### WHAT IS REQUIRED
The required output is the stretch from the line containing "Where should I" through the line containing "This screenshot has width=224, height=145." in the records below, unaltered and with no pictures.

### DATA SUPPLIED
++++++
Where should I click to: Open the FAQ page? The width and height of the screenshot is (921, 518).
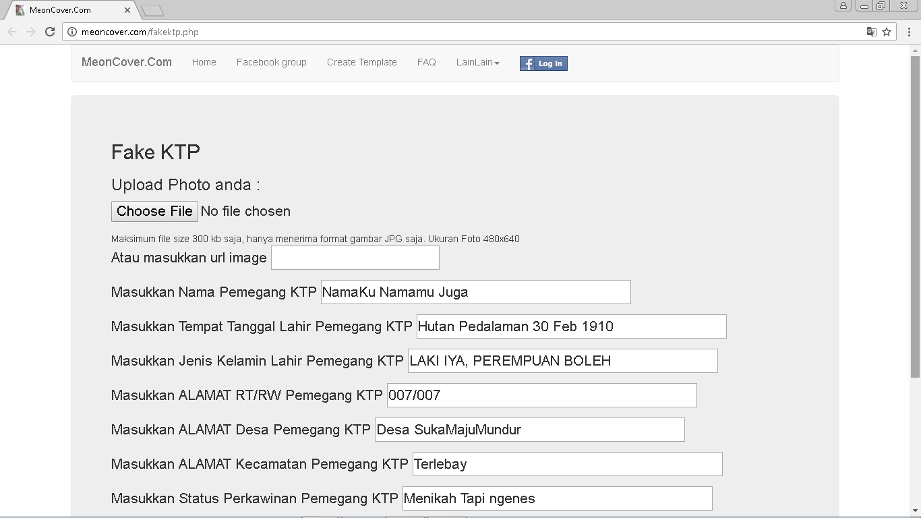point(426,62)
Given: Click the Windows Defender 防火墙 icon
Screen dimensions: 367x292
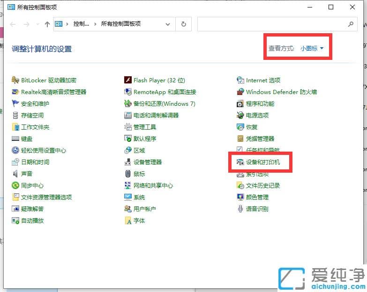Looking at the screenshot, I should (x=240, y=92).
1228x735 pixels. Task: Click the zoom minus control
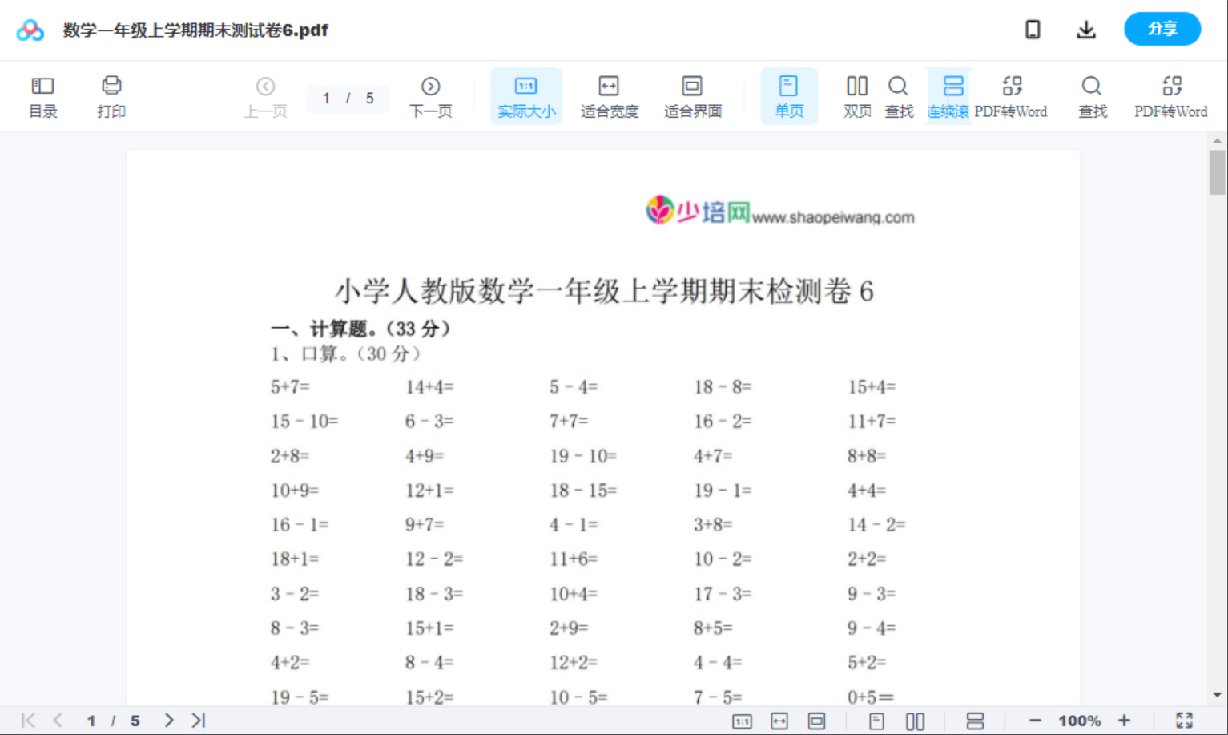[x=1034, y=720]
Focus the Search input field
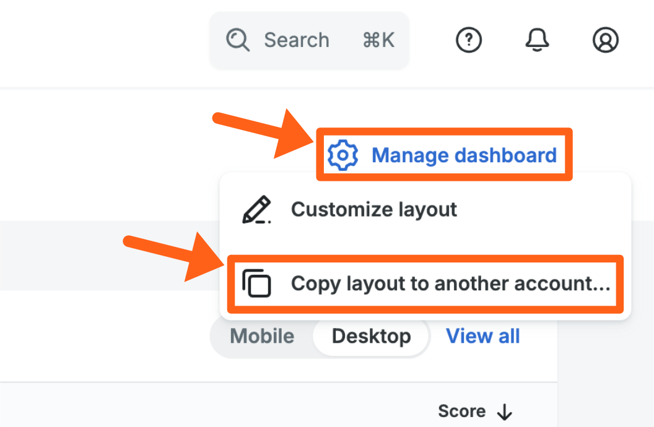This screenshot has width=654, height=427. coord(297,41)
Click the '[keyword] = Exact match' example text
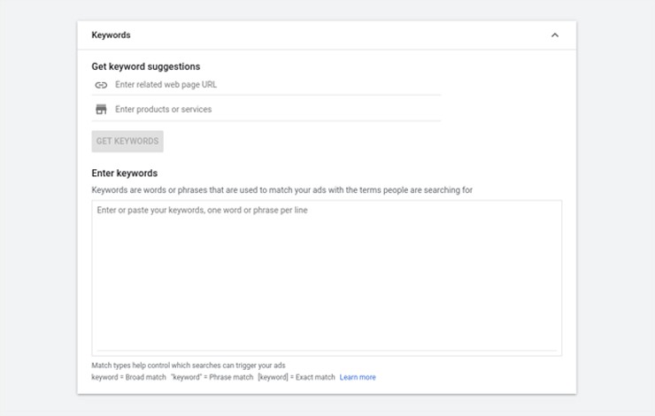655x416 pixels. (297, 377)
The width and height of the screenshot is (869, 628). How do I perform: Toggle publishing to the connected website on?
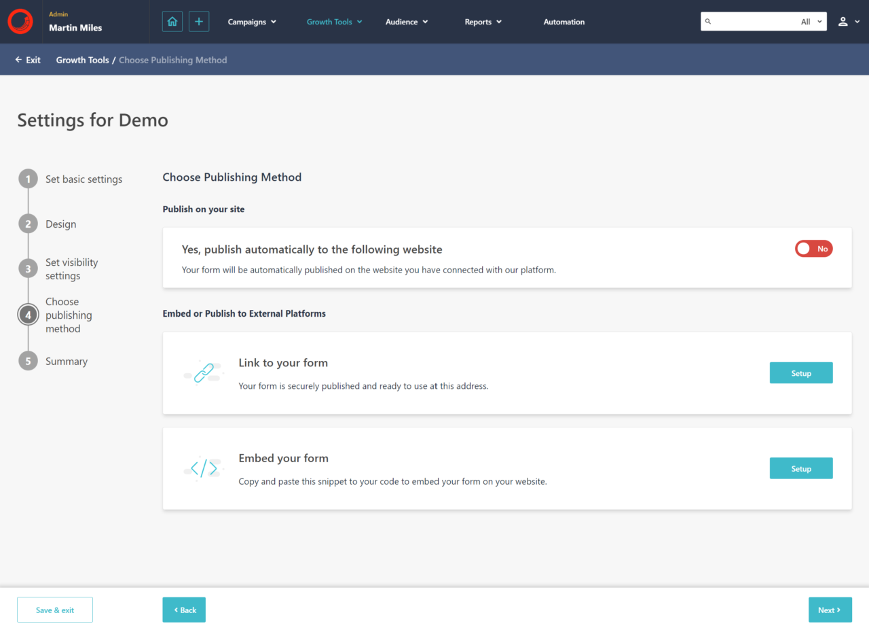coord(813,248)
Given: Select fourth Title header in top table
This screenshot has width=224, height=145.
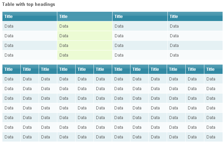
++++++
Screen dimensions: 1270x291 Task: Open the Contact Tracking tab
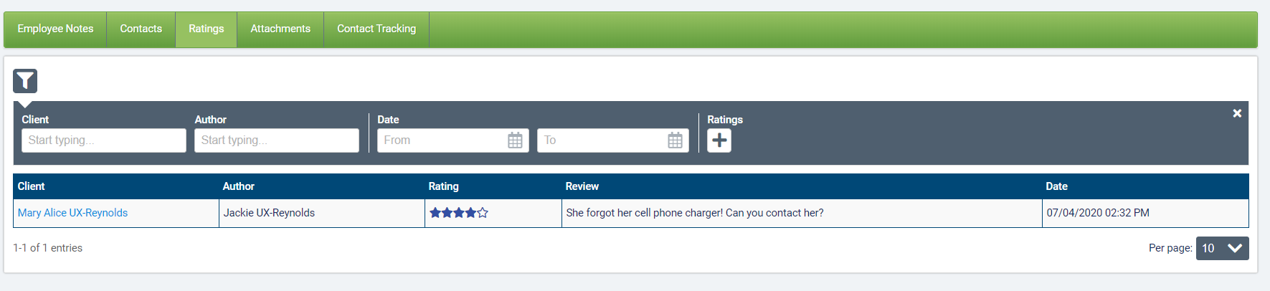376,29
++++++
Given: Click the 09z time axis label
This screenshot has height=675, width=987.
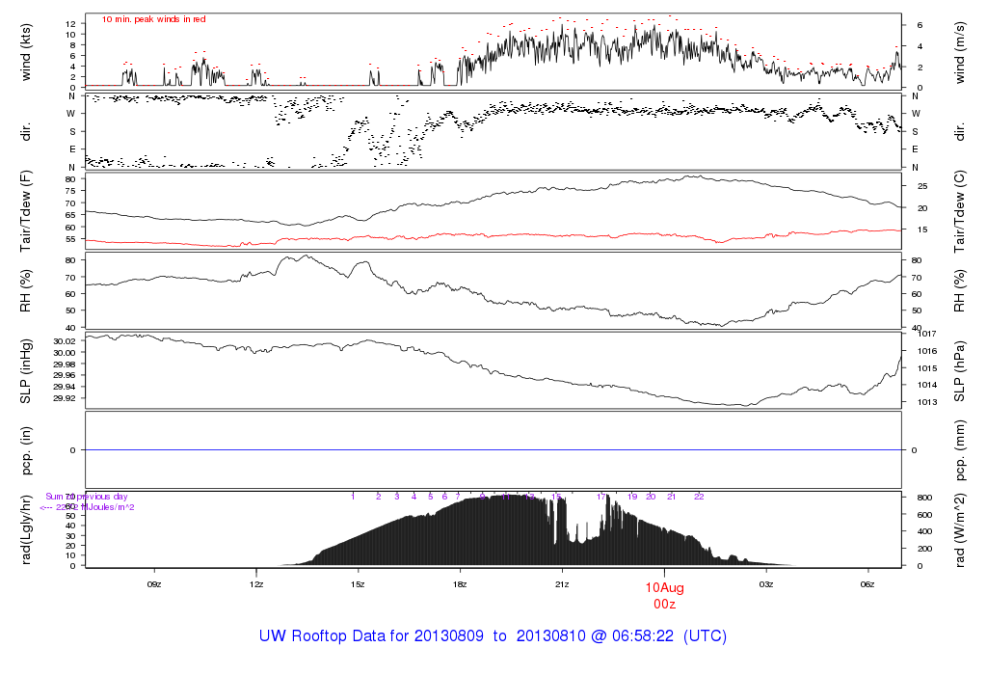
++++++
### ANSWER TO THE PROBLEM
Where should I click to: Open the FAQ page? The width and height of the screenshot is (921, 518).
point(426,62)
Given: Click the Windows Defender 防火墙 icon
Screen dimensions: 367x292
Looking at the screenshot, I should (x=240, y=92).
1228x735 pixels. Task: Click the zoom minus control
[x=1034, y=720]
Focus the Search input field
This screenshot has width=654, height=427. coord(297,41)
Click the '[keyword] = Exact match' example text
655x416 pixels. (297, 377)
The width and height of the screenshot is (869, 628). How do I perform: Toggle publishing to the connected website on?
coord(813,248)
Given: Select fourth Title header in top table
This screenshot has width=224, height=145.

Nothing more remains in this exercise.